The problem with lifting resources rather than the finished product is that there is more mass in materials in creating the final product, than there is in the product itself.  Just as you have mining units and refineries that can be transported to planets, I believe that there would be a market for foundry units and generic (programmable)robotic presses and assembly lines. With these units, a planet could turn raw materials into metals, alloys, plastics, etc. and then transform those into some finished goods. Units can be reconfigured to manufacture various goods. However, the units would be small compared of regular production factories so the rate of production would be pretty low.


Ascent's picture
Ascent
February 24, 2013 - 7:30am
I would expect that they would have reclamation and refinery space stations where refuse is bioremediated and metals are extracted and melted down, allowing them to be resuable and easily shipped without increasing fuel costs. Salvage would be primarily legal, but regulated. (Salvage teams must have a license to loot and register their claims before hauling.)

Most goods, however, would be in the manner of designs sold on the Frontier web and fabricated on the new world. Foods would be imported by seed and likely grown on a space station with simulated gravity and a controlled environment.


View my profile for a list of articles I have written, am writing, will write.

+--

Directions for this task ▸ Extend the forum discussion on off-world manufacturing and salvage with a further passage in the same style. The records have no connection to the discussion of off-world manufacturing above.

Extracted records ▸

+--

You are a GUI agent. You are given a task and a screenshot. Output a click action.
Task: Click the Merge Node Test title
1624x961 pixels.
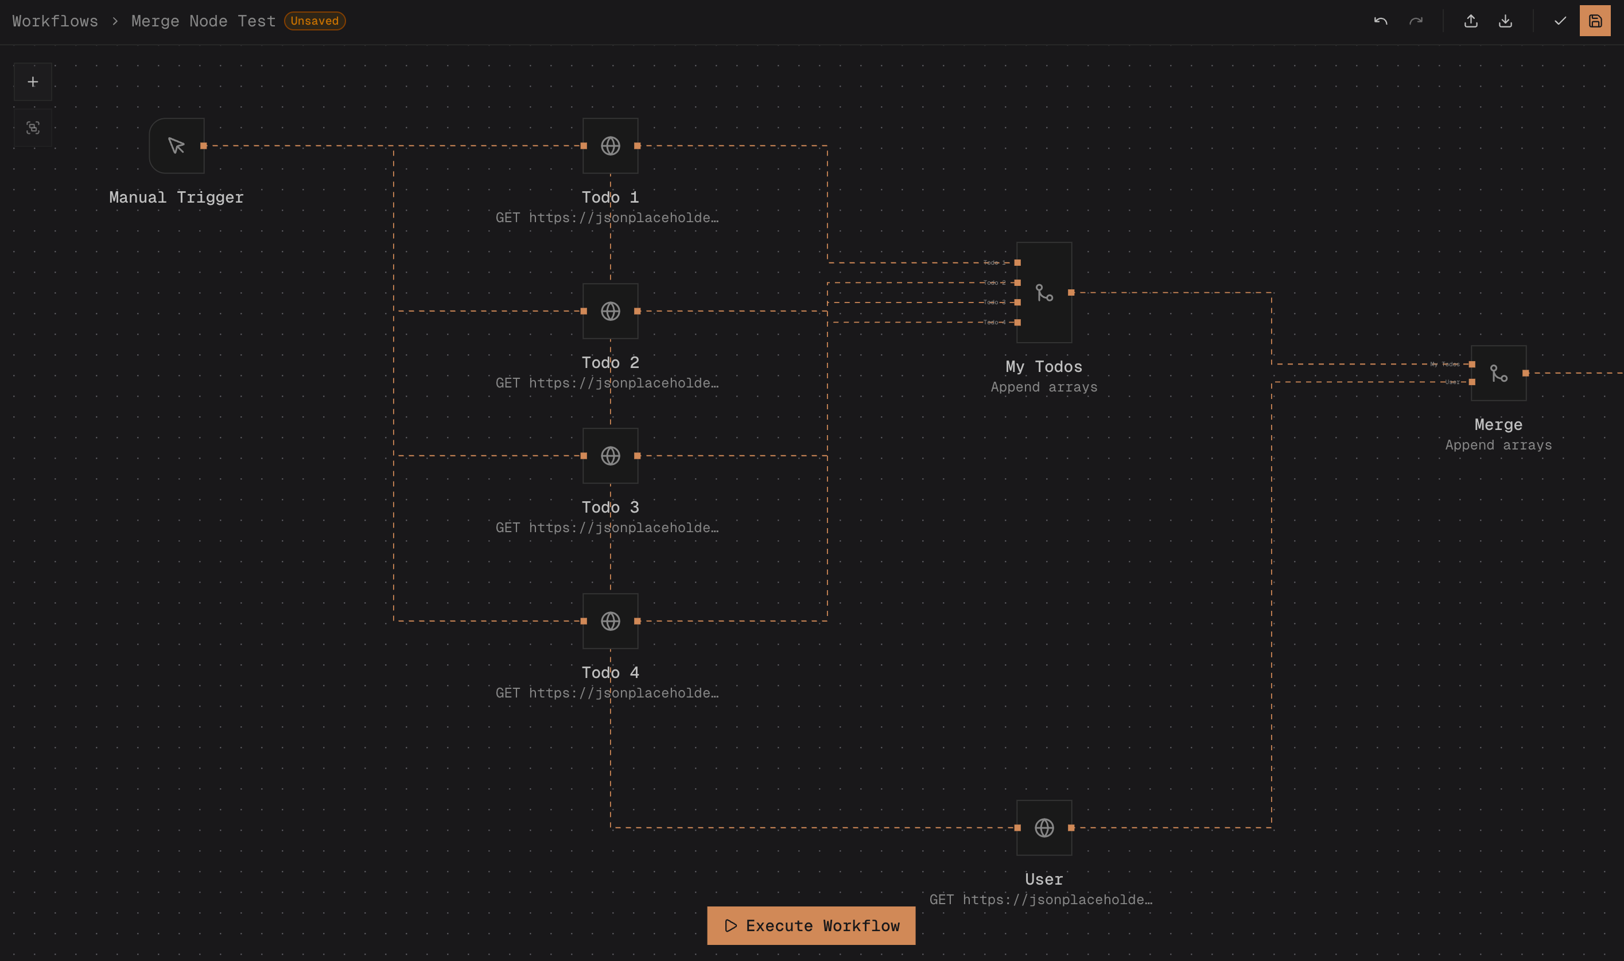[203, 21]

+--

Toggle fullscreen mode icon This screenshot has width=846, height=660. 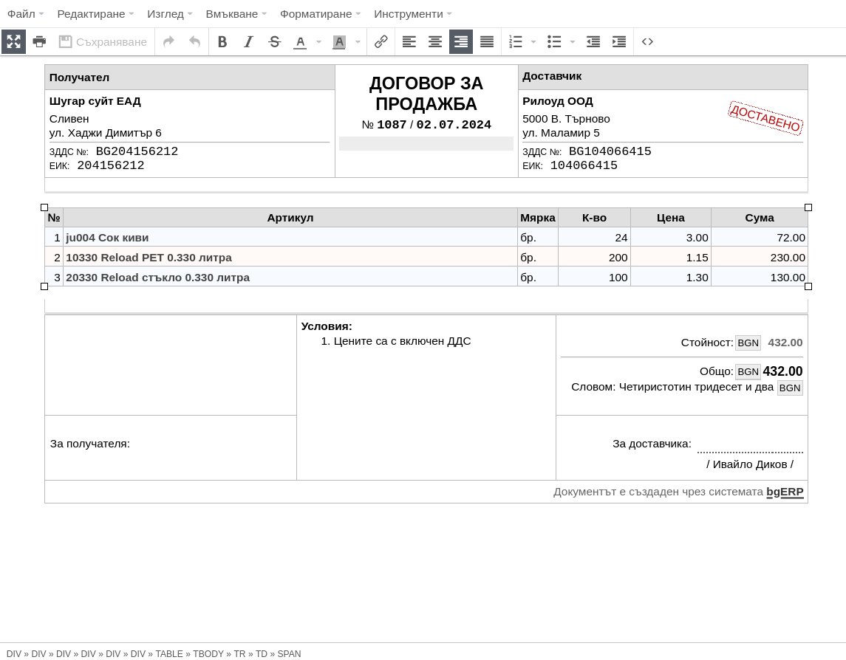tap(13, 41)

+--

Result of the exercise ▸
"It's yo' mama!" —Wicket W. Warrick, Star Wars Ep. VI: Return of the Jedi
"That guy's wise." —Logray, Star Wars Ep.VI: Return of the Jedi
Do You Wanna Date My Avatar? - Felicia Day (The Guild)

Inigo Montoya's picture
Inigo Montoya
February 27, 2013 - 10:03am
I think that space elevators would be more common than they currently are believed to be or at least more highly sought after. Mining is a fairly large part of the SF economy and if it is done on a planet surface, then the cost to lift it to orbit would cut into the profit margin of sale of the harvested resource.

I don't think we ever came up with a plausible standard for a Cargo Unit. I plan to use A standard 40' sea cargo container in my game. It holds approximately (because I slept through math class) 850 cubic meters; 6,800 kg, and is 13x3x3 meters.

If it costs 10 cr per kg, you are talking 68,000 credits per Cargo Unit. The average profit from cargos listed on the Resource Center cargo chart is 47,000 credits. So most cargoes will cost more to launch into space than the profits offered from the selling price at its destination. This of course won't be an issue with asteroid mining. However, corporations are exploring and colonizing planets. And the most common reason for them doing so is for the exploitation of the resources found there. They want them off those worlds and into the galactic market.

Of course this is based off my numbers for CU's. The cost for lifting products into orbit can be tweeked or as the rules have done, ignored. I may go with a lower cr per kg shipping cost and alter the costs/value of the cargo.